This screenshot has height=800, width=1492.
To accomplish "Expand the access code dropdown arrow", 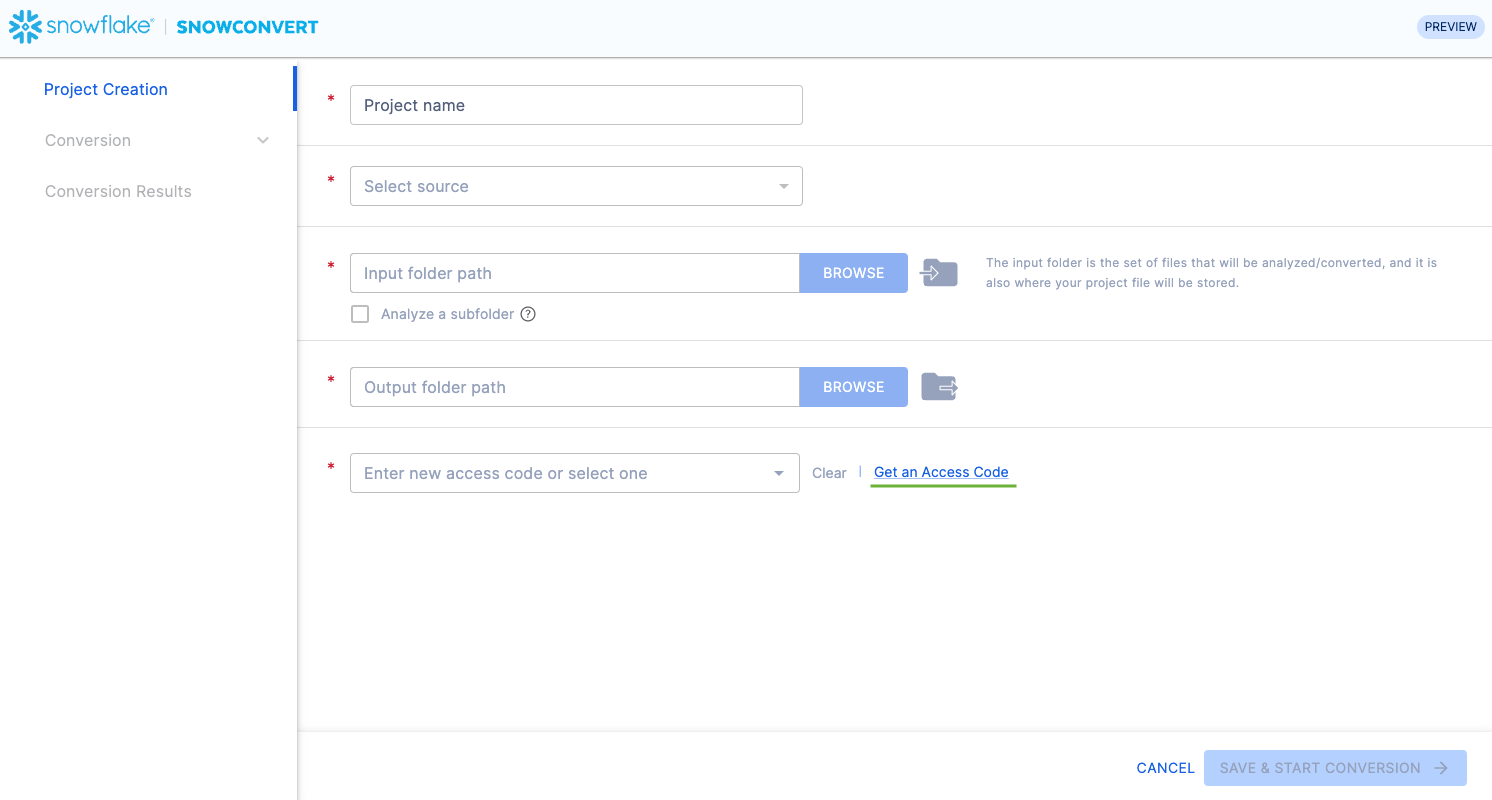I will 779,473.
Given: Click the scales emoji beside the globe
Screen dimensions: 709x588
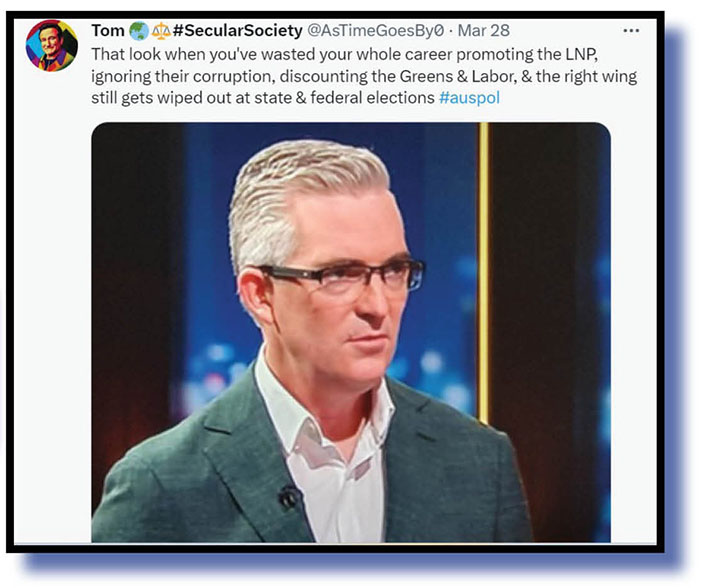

..............................

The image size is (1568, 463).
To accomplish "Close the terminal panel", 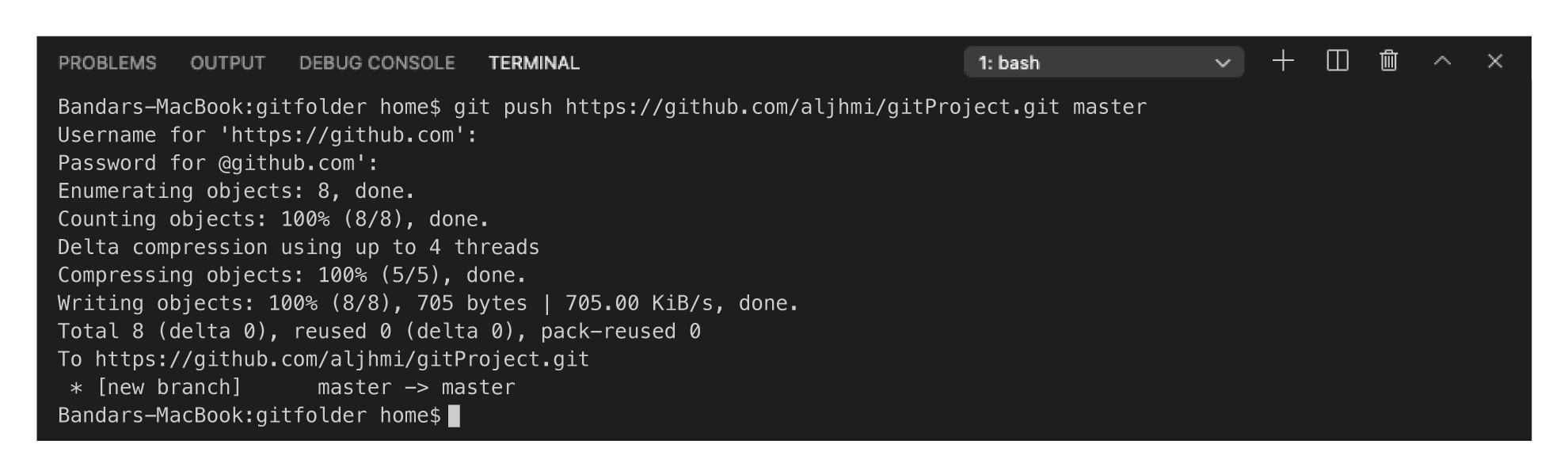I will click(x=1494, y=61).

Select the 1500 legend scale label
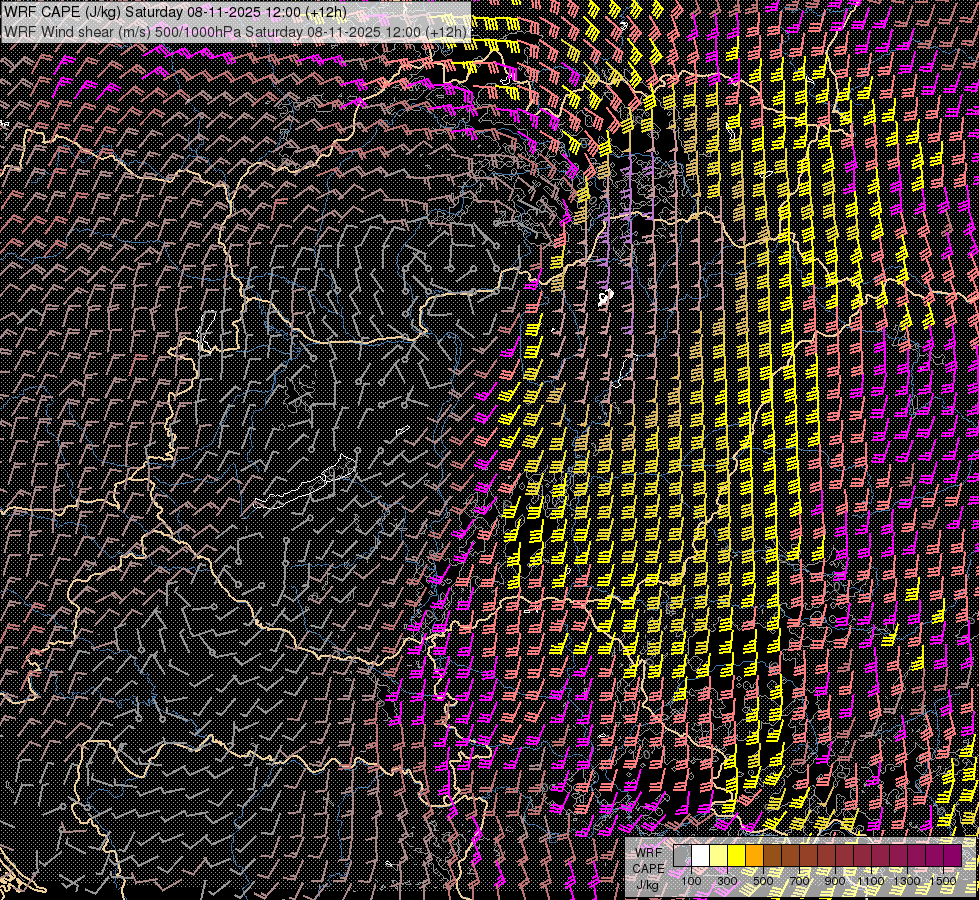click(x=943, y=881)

..............................

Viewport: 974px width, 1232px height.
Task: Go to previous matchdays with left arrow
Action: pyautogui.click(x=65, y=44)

..............................

**ASSIGNED TASK:** In the listing above, find the line with "Given: Click the" and the line with "Screen dimensions: 709x588", then print exactly those two lines and every line between them, and nothing more.

**SOLUTION BELOW:**
Given: Click the scales emoji beside the globe
Screen dimensions: 709x588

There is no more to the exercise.